* [WHAT TO PRODUCE]: Please repeat the lines below exactly. Begin with the line containing "The height and width of the screenshot is (432, 645)." and go on through the line containing "This screenshot has height=877, width=1344.".

* [DATA EXTRACT]:
• • •
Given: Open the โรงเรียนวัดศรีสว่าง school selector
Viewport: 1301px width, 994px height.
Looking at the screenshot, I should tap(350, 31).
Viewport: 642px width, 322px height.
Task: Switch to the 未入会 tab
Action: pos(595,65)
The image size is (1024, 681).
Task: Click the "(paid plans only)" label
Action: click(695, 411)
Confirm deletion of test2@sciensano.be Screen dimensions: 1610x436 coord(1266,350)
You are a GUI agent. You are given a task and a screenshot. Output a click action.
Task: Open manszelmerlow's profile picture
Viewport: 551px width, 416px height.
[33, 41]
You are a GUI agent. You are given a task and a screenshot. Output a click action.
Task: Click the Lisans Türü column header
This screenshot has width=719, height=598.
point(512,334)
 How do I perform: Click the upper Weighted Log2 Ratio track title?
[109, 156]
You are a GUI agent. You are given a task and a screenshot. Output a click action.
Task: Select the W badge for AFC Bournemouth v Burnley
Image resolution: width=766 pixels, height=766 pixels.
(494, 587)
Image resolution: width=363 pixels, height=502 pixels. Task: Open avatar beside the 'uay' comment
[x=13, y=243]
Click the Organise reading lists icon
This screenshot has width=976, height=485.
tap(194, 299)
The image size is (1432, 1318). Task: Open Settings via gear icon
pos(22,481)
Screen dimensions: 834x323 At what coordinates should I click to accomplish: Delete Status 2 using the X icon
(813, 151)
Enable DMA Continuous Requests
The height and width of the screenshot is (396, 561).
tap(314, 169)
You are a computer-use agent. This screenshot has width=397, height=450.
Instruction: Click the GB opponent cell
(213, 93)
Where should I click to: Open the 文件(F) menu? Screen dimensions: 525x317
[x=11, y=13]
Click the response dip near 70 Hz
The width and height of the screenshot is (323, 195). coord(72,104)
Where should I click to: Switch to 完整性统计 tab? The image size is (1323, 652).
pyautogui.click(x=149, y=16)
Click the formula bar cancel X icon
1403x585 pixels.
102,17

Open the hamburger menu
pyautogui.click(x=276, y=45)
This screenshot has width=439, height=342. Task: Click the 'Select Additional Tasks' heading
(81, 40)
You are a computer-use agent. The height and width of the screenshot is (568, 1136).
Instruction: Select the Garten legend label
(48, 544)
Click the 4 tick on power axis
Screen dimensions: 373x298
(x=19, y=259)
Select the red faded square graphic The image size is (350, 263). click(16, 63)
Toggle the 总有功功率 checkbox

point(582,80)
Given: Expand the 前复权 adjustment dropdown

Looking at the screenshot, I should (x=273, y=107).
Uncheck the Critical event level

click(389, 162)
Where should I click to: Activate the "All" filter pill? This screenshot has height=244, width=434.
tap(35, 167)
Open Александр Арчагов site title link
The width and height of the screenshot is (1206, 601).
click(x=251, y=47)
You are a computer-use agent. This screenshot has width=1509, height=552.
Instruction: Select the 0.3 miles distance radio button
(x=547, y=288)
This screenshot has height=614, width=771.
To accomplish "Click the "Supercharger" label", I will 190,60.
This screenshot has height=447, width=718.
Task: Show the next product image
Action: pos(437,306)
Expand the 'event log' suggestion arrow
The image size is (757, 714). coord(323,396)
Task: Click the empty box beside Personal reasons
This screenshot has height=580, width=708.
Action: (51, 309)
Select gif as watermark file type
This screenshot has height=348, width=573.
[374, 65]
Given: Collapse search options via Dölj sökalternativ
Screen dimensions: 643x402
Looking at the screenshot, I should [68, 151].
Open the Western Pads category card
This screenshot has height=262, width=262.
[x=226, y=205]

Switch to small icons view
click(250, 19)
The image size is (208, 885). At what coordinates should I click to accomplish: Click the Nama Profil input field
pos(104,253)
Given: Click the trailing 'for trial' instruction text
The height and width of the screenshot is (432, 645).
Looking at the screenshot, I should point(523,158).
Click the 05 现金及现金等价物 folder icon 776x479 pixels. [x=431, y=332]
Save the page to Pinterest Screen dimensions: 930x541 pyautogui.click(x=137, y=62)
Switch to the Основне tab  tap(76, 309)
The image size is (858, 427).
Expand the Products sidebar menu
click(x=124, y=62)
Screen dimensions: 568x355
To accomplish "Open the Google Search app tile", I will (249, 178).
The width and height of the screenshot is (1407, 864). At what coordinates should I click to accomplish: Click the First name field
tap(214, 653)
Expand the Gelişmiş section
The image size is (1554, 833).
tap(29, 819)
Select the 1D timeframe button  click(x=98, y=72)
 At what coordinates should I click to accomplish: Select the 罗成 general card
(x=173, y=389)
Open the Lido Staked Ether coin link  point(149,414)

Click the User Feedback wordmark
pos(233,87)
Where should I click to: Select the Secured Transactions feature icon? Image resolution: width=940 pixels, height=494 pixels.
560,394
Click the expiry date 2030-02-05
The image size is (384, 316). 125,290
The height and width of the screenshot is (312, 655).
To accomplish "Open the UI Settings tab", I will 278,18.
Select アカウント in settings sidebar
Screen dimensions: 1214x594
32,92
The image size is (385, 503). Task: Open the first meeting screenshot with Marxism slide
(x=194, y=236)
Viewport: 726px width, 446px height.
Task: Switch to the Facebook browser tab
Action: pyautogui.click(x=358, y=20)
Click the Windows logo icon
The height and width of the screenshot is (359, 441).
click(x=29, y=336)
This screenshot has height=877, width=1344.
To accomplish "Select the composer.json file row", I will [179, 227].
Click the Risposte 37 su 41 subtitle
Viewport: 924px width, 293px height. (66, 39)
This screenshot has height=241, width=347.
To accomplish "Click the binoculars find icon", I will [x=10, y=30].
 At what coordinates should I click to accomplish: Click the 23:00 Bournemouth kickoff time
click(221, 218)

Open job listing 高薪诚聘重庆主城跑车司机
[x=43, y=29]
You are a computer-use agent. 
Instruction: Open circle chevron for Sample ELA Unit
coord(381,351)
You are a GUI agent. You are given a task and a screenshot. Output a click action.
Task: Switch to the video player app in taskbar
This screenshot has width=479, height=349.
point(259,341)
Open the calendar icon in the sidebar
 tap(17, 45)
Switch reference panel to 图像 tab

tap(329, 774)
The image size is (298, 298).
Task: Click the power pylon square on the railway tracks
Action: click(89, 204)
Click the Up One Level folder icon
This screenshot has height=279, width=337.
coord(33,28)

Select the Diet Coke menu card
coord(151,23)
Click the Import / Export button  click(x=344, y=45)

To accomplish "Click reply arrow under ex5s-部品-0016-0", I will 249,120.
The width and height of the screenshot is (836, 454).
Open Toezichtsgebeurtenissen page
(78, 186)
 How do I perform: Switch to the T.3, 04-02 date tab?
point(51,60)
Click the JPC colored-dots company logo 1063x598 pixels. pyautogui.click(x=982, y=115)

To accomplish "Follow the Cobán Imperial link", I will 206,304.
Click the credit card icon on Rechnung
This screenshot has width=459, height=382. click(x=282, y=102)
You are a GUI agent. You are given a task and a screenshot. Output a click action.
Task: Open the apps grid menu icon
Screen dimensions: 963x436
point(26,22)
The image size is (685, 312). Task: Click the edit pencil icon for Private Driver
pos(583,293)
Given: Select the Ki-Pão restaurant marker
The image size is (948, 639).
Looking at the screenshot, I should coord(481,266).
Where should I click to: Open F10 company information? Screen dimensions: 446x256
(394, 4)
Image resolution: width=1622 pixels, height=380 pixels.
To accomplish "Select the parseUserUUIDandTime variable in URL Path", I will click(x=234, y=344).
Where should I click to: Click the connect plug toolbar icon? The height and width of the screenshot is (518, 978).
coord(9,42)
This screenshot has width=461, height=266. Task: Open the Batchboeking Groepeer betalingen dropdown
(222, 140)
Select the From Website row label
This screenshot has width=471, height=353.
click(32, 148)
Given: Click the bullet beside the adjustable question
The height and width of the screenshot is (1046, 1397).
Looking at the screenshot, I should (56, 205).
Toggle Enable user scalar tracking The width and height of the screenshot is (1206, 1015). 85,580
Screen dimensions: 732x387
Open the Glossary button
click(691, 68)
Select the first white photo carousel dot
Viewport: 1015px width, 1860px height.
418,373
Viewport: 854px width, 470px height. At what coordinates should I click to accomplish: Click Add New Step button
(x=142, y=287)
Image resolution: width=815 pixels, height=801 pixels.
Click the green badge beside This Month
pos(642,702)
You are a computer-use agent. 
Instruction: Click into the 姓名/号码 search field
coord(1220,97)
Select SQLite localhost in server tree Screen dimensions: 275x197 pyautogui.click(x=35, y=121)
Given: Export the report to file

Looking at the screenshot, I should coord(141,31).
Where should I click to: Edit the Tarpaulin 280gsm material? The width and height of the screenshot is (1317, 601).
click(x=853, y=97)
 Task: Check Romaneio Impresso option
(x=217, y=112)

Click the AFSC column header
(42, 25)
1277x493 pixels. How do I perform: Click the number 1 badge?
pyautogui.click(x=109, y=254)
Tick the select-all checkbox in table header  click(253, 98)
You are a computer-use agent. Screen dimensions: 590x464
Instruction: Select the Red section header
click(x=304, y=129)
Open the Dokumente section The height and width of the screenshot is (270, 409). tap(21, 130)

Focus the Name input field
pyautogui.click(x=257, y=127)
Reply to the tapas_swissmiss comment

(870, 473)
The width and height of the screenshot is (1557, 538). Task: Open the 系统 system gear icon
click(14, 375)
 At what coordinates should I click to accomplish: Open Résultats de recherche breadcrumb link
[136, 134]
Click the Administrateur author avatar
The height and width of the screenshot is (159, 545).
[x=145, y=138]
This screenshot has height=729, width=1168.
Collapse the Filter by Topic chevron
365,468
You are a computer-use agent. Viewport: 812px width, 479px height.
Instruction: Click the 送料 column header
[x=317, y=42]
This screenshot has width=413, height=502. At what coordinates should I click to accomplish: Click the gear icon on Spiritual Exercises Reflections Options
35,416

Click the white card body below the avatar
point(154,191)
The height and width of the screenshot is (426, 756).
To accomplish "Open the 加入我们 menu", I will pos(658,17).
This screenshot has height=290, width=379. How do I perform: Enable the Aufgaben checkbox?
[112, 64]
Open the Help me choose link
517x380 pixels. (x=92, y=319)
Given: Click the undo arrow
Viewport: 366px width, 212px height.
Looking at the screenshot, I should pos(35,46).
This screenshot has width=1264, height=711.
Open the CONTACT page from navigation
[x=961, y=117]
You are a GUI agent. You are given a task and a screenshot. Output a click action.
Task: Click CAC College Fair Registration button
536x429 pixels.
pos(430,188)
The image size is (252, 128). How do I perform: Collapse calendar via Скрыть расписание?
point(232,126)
• • •
* [ANSWER FOR THE TASK]:
The height and width of the screenshot is (432, 645).
Looking at the screenshot, I should point(523,158).
Click the 05 现金及现金等价物 folder icon 776x479 pixels. [x=431, y=332]
Save the page to Pinterest Screen dimensions: 930x541 pyautogui.click(x=137, y=62)
Switch to the Основне tab  tap(76, 309)
The image size is (858, 427).
Expand the Products sidebar menu
click(x=124, y=62)
Screen dimensions: 568x355
To accomplish "Open the Google Search app tile", I will (249, 178).
The width and height of the screenshot is (1407, 864). At what coordinates should I click to accomplish: Click the First name field
tap(214, 653)
Expand the Gelişmiş section
The image size is (1554, 833).
tap(29, 819)
Select the 1D timeframe button  click(x=98, y=72)
 At what coordinates should I click to accomplish: Select the 罗成 general card
(x=173, y=389)
Open the Lido Staked Ether coin link  point(149,414)

Click the User Feedback wordmark
pos(233,87)
Where should I click to: Select the Secured Transactions feature icon? Image resolution: width=940 pixels, height=494 pixels.
560,394
Click the expiry date 2030-02-05
The image size is (384, 316). 125,290
The height and width of the screenshot is (312, 655).
To accomplish "Open the UI Settings tab", I will 278,18.
Select アカウント in settings sidebar
Screen dimensions: 1214x594
32,92
The image size is (385, 503). Task: Open the first meeting screenshot with Marxism slide
(x=194, y=236)
Viewport: 726px width, 446px height.
Task: Switch to the Facebook browser tab
Action: pyautogui.click(x=358, y=20)
Click the Windows logo icon
The height and width of the screenshot is (359, 441).
click(x=29, y=336)
This screenshot has height=877, width=1344.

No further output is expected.